Mike Davis, the activist, historian, and scholar, has died at age seventy-six. Jon Wiener, the coauthor of Davis’s latest book, offers a remembrance in The Nation. According to Wiener, “Mike hated being called ‘a prophet of doom.’ Yes, LA did explode two years after City of Quartz; the fires and floods did get more intense after Ecology of Fear, and of course a global pandemic did follow The Monster at Our Door. But when he wrote about climate change or viral pandemics, he was not offering a ‘prophecy’; he was reporting on the latest research.” Back in July, Davis talked with the Los Angeles Times about hope: “I’m writing because I’m hoping the people who read it don’t need dollops of hope or good endings but are reading so that they’ll know what to fight, and fight even when the fight seems hopeless.”

Authors Toni Morrison (Beloved, The Bluest Eye) and Ernest J. Gaines (The Autobiography of Miss Jane Pittman, A Lesson Before Dying) will be on next year’s slate of USPS stamps.

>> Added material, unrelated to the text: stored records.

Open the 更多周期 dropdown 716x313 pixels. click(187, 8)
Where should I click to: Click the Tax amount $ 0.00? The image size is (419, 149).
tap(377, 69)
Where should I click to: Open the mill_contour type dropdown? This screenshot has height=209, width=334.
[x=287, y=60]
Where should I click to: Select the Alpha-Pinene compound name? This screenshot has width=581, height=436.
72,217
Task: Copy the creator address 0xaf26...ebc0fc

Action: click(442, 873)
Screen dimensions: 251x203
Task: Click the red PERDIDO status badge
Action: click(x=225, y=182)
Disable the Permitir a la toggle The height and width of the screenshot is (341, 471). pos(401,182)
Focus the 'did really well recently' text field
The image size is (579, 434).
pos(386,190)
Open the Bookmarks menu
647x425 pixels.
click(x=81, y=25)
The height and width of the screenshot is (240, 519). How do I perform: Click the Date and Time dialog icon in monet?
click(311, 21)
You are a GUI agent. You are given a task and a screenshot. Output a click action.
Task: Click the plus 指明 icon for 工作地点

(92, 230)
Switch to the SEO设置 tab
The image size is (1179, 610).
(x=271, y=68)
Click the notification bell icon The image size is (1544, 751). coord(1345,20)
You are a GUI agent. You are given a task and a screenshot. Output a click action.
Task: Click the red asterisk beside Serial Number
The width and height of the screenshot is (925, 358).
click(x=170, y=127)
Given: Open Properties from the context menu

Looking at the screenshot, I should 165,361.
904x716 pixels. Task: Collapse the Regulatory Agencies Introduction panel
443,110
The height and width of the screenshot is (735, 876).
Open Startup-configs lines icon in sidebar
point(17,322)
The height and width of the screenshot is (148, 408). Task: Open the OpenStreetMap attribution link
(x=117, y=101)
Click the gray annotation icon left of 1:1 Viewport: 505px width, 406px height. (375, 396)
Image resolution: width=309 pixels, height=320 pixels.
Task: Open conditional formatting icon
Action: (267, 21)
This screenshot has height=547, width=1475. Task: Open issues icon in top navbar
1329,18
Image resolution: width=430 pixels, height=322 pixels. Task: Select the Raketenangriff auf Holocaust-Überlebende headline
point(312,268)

Lindsay Zoladz has joined the New York Times Culture and Newsletter teams as a pop-music critic. As part of the new job, Zoladz will be writing a song-recommendation newsletter. She is also currently working on a book called Fear of a Female Genius. You can read Zoladz’s contributions to Bookforum here, including pieces on the Mets, Dolly Parton, bad taste, Sasha Geffen, Emily Gould, and more. 

At the New York Times, Molly Young meditates on the essential novels of Philip K. Dick: “The K stands for ‘Kindred.’ It was a family name, but if there’s anyone who can forgive a fanciful imputation of significance, it is Philip K. Dick. How lovely that a poet of alienation would come into existence bearing that word.” 

The New Yorker’s culture desk has an excerpt of Thomas Beller’s new book on basketball, Lost in the Game, “On Outscoring My Father,” Beller recently took part in Bookforum’s panel on sports and literature, which you can watch here.